Axiom of foundation allows sets consisting of a descending sequences plus some 'atom'?

Question

I am reading a text which describes how the Axiom of Foundation prevents sets that are built from a descending sequence such

$$X=\{x_0, x_1,\ldots\},\text{ with } x_1\in x_0, x_2\in x_1,\ldots$$

In the above case I can see where there is an inconsistency with the axiom of foundation. Namely for any candidate you select from $X$ -- say $x_j$ -- if you take the intersection of $x_j$ and $X$, you find that they contain an element in common, and therefore their intersection is non-empty. E.g., in the case of $x_j$ you find $x_j$ contains $x_{j+1}$, and also $X$ contains $x_{j+1}$.

Now, let's say you construct $Y$ such that $Y = \{ \{\} \}\cup X$.

Then the set $Y$ is allowed by the axiom of foundation (yes?).

In the case of $Y$, the empty set becomes a 'bottom element', but there is still the infinite sequence $x_0, x_1\ldots$.

If the preceding is correct, I guess I have understood the axiom. My question is why is descending sequence by itself ruled out, while a descending sequence with a 'bottom element' thrown in allowed ?

Sorry if this is too informal a question, or if it is answered elsewhere.. I couldn't find any other question that exactly addressed the point that has me a bit confused.

Answer 1

It's not even clear what is a "bottom element". Remember that $\in$ is not a transitive relation in general.
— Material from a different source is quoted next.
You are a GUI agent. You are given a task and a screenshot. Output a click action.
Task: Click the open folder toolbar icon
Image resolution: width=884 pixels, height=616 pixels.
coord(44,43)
Namely, if $x\in y$ and $y\in z$, then there's no reason to expect that $x\in z$ as well.

So unlike $\subseteq$, where the notion of "a bottom element" is clear, it is simply the intersection of all the sets in the decreasing sequence, it is completely unclear for $\in$. Do you mean that the "bottom element" is an element of all the elements of the sequence? Or just "the last one" or maybe none of them?

There is also an issue with the notion of an atom. When working in $\sf ZF$ we only have sets. So the only atom is $\varnothing$. So in some sense you're trying to have that $\varnothing$ is "below" all the elements of the sequence. Which makes sense, since if we think about the von Neumann hierarchy, it means that every set is somehow constructed from the empty set using power sets, unions and subsets. But well-foundedness tells us that this is not quite the same as working "backwards" from some given set $x$.

And finally, as I wrote in the comment and as Arthur explained well in his answer, the "bottom element" is of course definable in this sequence, so by using comprehension we can still construct a decreasing $\in$-sequence which is a set without an $\in$-minimal element.

Answer 2

The axiom of foundation says "$\forall x(\phi(x))$", for a suitable formula $\phi(x)$. Your $Y$ is indeed a set that does not violate $\phi$ by itself. But there is a subset of $Y$, obtained by using the axiom of comprehension and the formula $\psi(z)$ given by "$z \neq \{\}$". This set is the one you called $X$, and $X$ does violate $\phi$. Therefore, a universe that contains $Y$ and at the same time satisfies the axiom of comprehension cannot satisfy the axiom of foundation.